Jan A. Burger, MD, PhD, a professor in the Department of Leukemia in the Division of Cancer Medicine at The University of Texas MD Anderson Cancer Center in Houston, noted that this early analysis indicates that time-limited therapy with zanubrutinib and rituximab is well tolerated and induces durable remissions, suggesting a potential alternative to long-term BTK inhibitor monotherapy. Eligible patients are treated with zanubrutinib at 160 mg orally twice daily and rituximab at 375 mg/m2 intravenously for a defined number of cycles, followed by observation.

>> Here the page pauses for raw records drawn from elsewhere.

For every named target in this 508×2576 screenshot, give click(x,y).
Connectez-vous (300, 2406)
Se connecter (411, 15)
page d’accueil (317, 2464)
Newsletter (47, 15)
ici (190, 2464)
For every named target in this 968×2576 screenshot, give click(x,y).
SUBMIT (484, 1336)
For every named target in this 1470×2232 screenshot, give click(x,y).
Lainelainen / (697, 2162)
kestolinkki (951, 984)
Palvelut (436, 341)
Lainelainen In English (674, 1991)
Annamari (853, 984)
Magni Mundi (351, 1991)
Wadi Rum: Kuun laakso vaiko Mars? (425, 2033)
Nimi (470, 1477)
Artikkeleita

Venetoclax/Ibrutinib Significantly Improves PFS in Mantle Cell Lymphoma
Ibrutinib (Imbruvica) plus venetoclax (Venclexta) elicited a statistically significant improvement in progression-free survival (PFS) vs ibrutinib/placebo in adult patients with pathologically confirmed relapsed or refractory mantle cell lymphoma (MCL), according to results from the phase 3 SYMPATICO trial (NCT03112174) published in Lancet Oncology. Data from the trial revealed that the median PFS with ibrutinib/venetoclax was 31.9 months (95% CI, 22.8-47.0) vs 22.1 months (95% CI, 16.5-29.5) with ibrutinib/placebo per investigator assessment (HR, 0.65; 95% CI, 0.47-0.88; P = .0052).